I'm looking into why its not displaying, I know the data is there as teachers use it to monitor their students progress.

And I can see data since the last few weeks

Looking into and will fix asap:)

We still can't leave subscriber rooms when you're a non sub

You need to verify if someone's a sub before adding them to a sub room with /jr/ links probably/

Minor bug: The button to "add 1 hour" stays disabled if you click it when you couldn't add more time, even when enough time has passed that you now can add more time.

Euuh hey theree i hope your doing well ?
Soo i'm having this little problem idk what's going on xD
okay so i'm not even a subscriber and i have the linux challnges rooms upon my rooms and i don't remember joining it even with the jr link or idk how to call it or the room code ....
So that's it !! i hope it's not that big deal

If you create your own room, and it ends up sub only, you can't complete it

👀 you should be able to send in here @worthy gulch

Yeah, I just realized It's cause I was being a dummy

Isn't this incorrect?

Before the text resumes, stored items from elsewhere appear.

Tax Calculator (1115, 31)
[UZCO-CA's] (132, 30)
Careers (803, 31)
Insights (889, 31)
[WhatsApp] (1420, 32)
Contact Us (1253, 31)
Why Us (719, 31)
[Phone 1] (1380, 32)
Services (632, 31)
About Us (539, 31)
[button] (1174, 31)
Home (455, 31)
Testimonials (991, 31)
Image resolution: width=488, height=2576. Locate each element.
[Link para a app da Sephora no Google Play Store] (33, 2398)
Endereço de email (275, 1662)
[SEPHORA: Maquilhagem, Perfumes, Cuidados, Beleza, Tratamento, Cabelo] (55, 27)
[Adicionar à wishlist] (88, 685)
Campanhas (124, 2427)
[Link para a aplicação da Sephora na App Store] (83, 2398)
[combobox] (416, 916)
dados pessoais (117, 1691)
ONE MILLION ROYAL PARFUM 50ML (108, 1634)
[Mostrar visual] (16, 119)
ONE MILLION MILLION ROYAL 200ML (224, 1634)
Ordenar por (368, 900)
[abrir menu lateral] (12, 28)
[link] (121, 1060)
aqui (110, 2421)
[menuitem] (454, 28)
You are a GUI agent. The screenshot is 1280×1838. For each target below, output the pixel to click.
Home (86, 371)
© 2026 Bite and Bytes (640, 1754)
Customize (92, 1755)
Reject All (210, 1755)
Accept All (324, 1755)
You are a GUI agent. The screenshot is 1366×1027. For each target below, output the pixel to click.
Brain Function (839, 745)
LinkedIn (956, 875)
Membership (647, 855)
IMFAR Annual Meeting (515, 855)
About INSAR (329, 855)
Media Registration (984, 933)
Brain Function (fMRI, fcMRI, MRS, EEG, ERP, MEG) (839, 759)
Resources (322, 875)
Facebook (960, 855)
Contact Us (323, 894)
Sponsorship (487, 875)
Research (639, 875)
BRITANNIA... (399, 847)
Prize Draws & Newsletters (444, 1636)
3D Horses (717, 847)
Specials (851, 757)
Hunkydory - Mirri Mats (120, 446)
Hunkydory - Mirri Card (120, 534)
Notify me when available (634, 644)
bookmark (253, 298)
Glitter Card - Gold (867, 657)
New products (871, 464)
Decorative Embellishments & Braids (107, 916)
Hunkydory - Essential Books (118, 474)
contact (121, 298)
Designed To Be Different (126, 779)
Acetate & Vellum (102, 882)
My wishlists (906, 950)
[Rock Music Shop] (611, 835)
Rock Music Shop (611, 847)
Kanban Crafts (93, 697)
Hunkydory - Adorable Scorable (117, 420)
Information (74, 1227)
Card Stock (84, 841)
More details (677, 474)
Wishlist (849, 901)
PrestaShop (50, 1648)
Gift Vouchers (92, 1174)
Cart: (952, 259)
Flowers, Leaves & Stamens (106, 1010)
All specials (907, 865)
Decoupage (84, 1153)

HttpOnly means that the server-set cookies shouldn't be accessible by JS in the browser

from https://tryhackme.com/room/rpwebscanning

@rugged ermine So I think RP Nessus is being weird again

Figures

I'm redoing that room once I'm done with RP Burp Suite

HackPark, issues: Task 4, Question 2. the format is off. sysinfo does not display that answer in that format in anyway.

Ah really

Looking at it now

Which way does it display?

Changed & deleted to stop cheaters 😉

Thank you

Updated

Both questions

thanks

@floral jewel Wrong chat.

https://tryhackme.com/notifications/get

?

What about it?

Yes?

It's JSON

what is it

after login thsi append

the bell icon.

It's not a bug

just after the login

What?

that append without myself this

after login

I can't understand what you're trying to say

when i got loged , this url pop

popped up where?..

did it redirect you there?

yeh

after the login

y

i guess it's not a bug

might be website lag

Cannot reproduce

don't worry about it

My guess is session expired as you clicked on the bell or something

Probably a one off

https://tryhackme.com/room/linuxctf flag 16 should surely be marked as a bug, using the logic that its a common mount point despite the fact nothing is actually mounted there is absolutely ridiculous. You're sending people on a wild goose chase checking mounts in any ways they can only to eventually google the answer to find out its not even mounted, its just buried under a few directories.

The room is focused on using Linux syntax to find things

if you're looking for mount points (even though it is a common mount point) etc in that room then you should be able to find the flag irrespective in theory

the question says "Flag 16 lies within another system mount."

Also there's no feature to mark known issues yet

thats not even true

Uh, one

Ignore the invite I accidentally just sent you

lmao

Tried to mention you instead 😁

2

There are two places where things are mounted in Linux

The question is accurate

It's just in the "automatic" mount point, not the "manual" mount point

so you're saying /media is the automatic mount point and thats why it doesn't appear on things like mount and fstab ?

Ubuntu!

/media is where things like USBs are automatically mounted to

hello guys it's a pleasure to be here

@twin steeple unless you're about to report a bug, wrong chat

but hey o/

im not sure you can really call it a system mount when nothing is mounted there, regardless of being the "automatic" mount

What exactly does the question say?

Flag 16 lies within another system mount.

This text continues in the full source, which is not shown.